Is there something which I'm missing to make the solution easier? By the way the answer given is $$\frac{x^2}{16} + \frac{y^2}{7}=1$$ which isn't equal to the one I'm getting, in fact, it is nowhere close to it.
My answer: (I just used the one plane distance formula here)$$30y^2+64^2+12(64)y=16^2•(x^2+y^2)+16^2(9+6y)$$ I see no point in expanding this.
On
The center of an ellipse is always the midpoint of the foci, so this ellipse must be centered at the origin.
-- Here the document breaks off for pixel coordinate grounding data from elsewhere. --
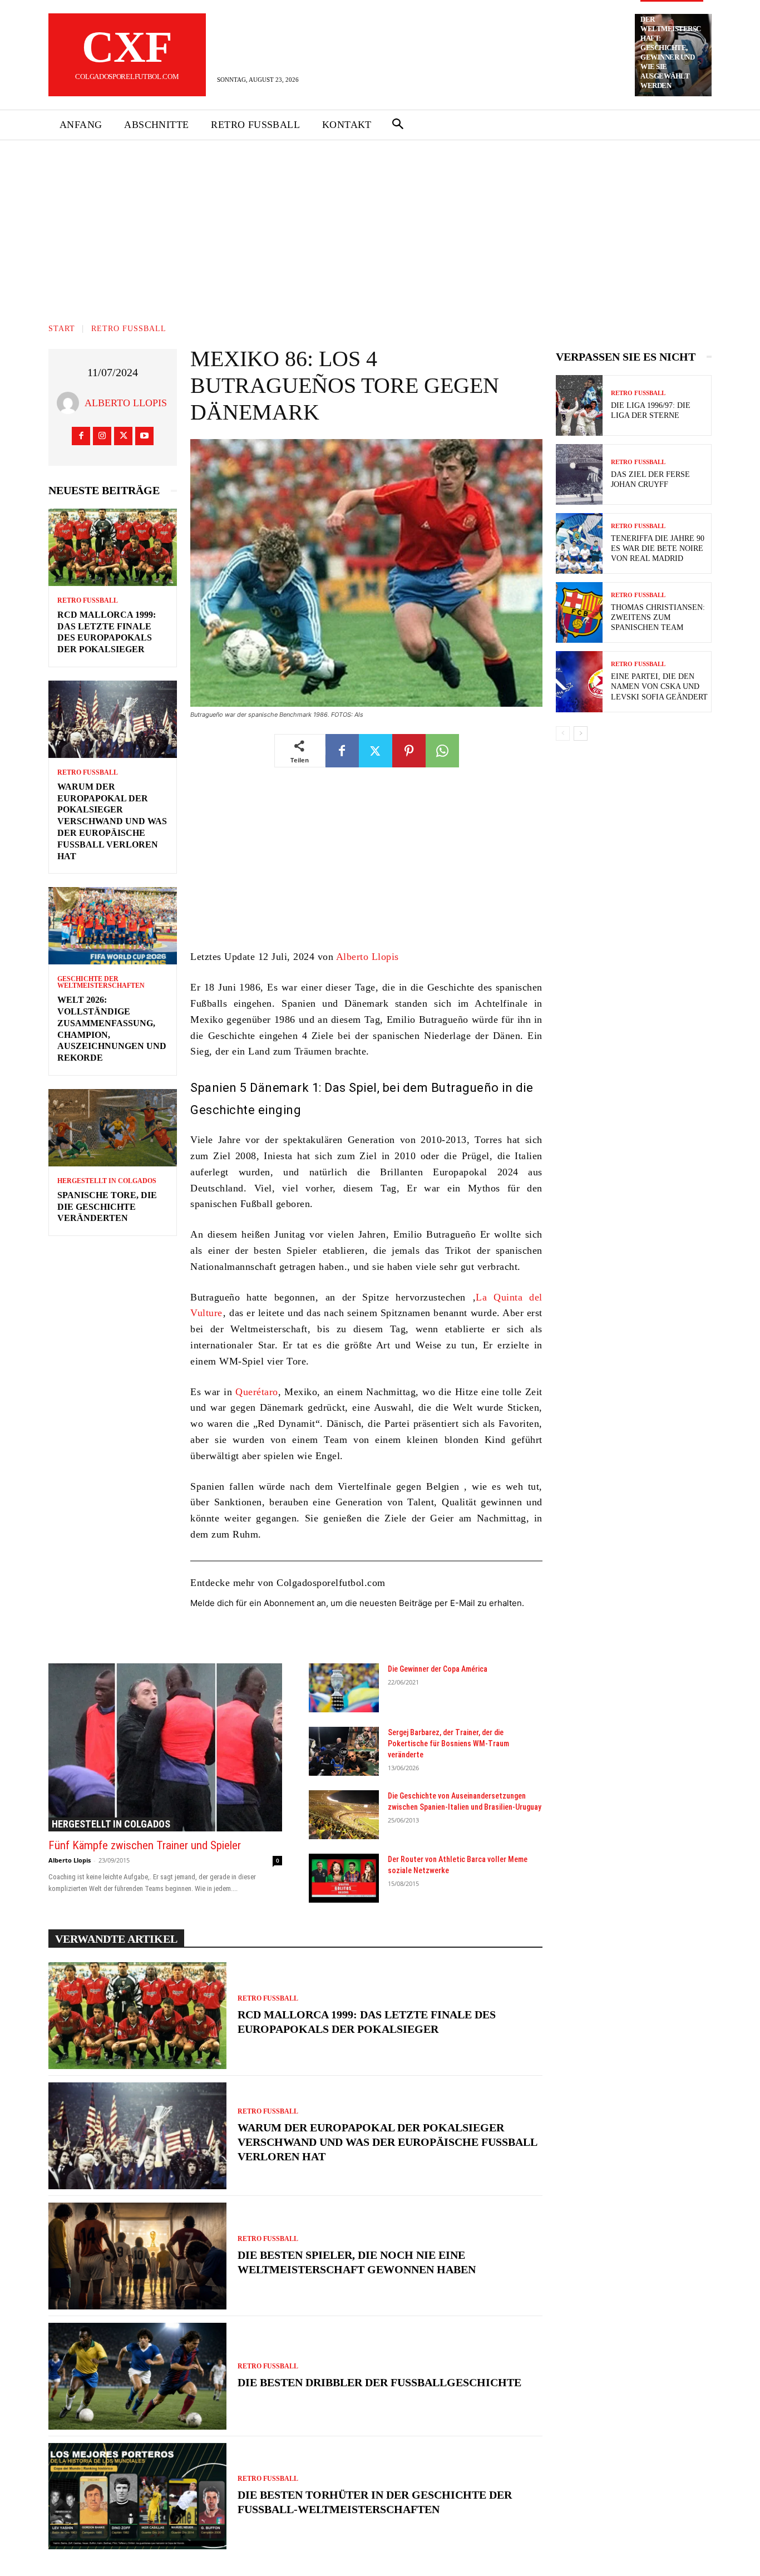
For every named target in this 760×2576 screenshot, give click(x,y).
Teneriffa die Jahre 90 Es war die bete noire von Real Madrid (657, 548)
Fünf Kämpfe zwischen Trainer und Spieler (144, 1845)
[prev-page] (563, 733)
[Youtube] (144, 436)
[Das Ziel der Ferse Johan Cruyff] (579, 474)
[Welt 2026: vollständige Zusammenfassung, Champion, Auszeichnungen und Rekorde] (112, 925)
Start (61, 328)
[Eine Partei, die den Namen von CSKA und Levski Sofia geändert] (579, 681)
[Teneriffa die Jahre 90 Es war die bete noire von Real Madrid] (579, 543)
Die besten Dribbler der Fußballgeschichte (379, 2382)
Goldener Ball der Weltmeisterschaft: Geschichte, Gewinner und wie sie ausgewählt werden (670, 48)
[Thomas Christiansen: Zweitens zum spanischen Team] (579, 612)
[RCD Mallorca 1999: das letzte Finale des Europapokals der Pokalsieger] (112, 547)
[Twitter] (123, 436)
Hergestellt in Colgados (106, 1181)
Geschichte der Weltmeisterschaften (101, 982)
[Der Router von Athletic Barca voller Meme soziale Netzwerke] (344, 1878)
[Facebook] (81, 436)
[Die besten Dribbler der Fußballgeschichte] (137, 2376)
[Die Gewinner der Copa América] (344, 1687)
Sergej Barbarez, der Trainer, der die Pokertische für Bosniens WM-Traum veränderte (448, 1743)
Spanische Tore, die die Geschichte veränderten (107, 1206)
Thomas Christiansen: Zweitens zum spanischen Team (658, 617)
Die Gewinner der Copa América (437, 1668)
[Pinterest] (409, 750)
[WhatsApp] (442, 750)
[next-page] (581, 733)
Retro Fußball (128, 328)
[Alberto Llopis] (71, 403)
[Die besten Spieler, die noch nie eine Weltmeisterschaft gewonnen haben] (137, 2256)
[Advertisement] (380, 224)
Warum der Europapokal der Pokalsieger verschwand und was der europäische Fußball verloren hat (112, 821)
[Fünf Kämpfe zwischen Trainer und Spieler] (165, 1747)
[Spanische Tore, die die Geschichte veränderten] (112, 1127)
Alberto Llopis (126, 402)
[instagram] (102, 436)
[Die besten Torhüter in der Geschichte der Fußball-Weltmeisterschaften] (137, 2496)
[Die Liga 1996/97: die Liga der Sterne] (579, 405)
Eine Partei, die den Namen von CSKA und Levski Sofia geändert (659, 686)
In addition, the line on which the foci fall is always the major axis, while the perpendicular line is the $y$-axis. In this case, these are the $y$ and $x$ axis respectively.
So, we now know that the ellipse has the equation $$ \frac{x^2}{a^2} + \frac{y^2}{b^2} = 1 $$ Where $a$ is half the minor axis, i.e. the $x$-intercept and $b$ is half the major axis, i.e. the $y$-intercept.
We can now figure out the equation for the ellipse by noting that both $(a,0)$ and $(0,b)$ must be on the ellipse. In particular, we have $$ \sqrt{a^2 + 3^2} + \sqrt{a^2 + 3^2} = 8\\ (b-3) + (b + 3) = 8 $$
We start from $$\sqrt{x^2+(y+3)^2}+\sqrt{x^2+(y-3)^2}=8.$$ Bring $\sqrt{x^2+(y-3)^2}$ to the other side and square. We get $$x^2+(y+3)^2=64-16\sqrt{x^2+(y-3)^2}+x^2+(y-3)^2.$$ A little algebra brings us to $$12y-64=-16\sqrt{x^2+(y-3)^2}.$$ Minor cancellation gives $$4\sqrt{x^2+(y-3)^2}=16-3y.$$ Square. We get some cancellation and arrive at $$16x^2+7y^2=16^2-(16)(9)=(16)(7).$$ Finally, divide both sides by $(16)(7)$.
Remark: You may find it easier to deal with the slightly more general equation $$\sqrt{x^2+(y+p)^2}+\sqrt{x^2+(y-p)^2}=k.$$ The steps are exactly the same, but we don't get the distraction of numbers. I certainly find it easier!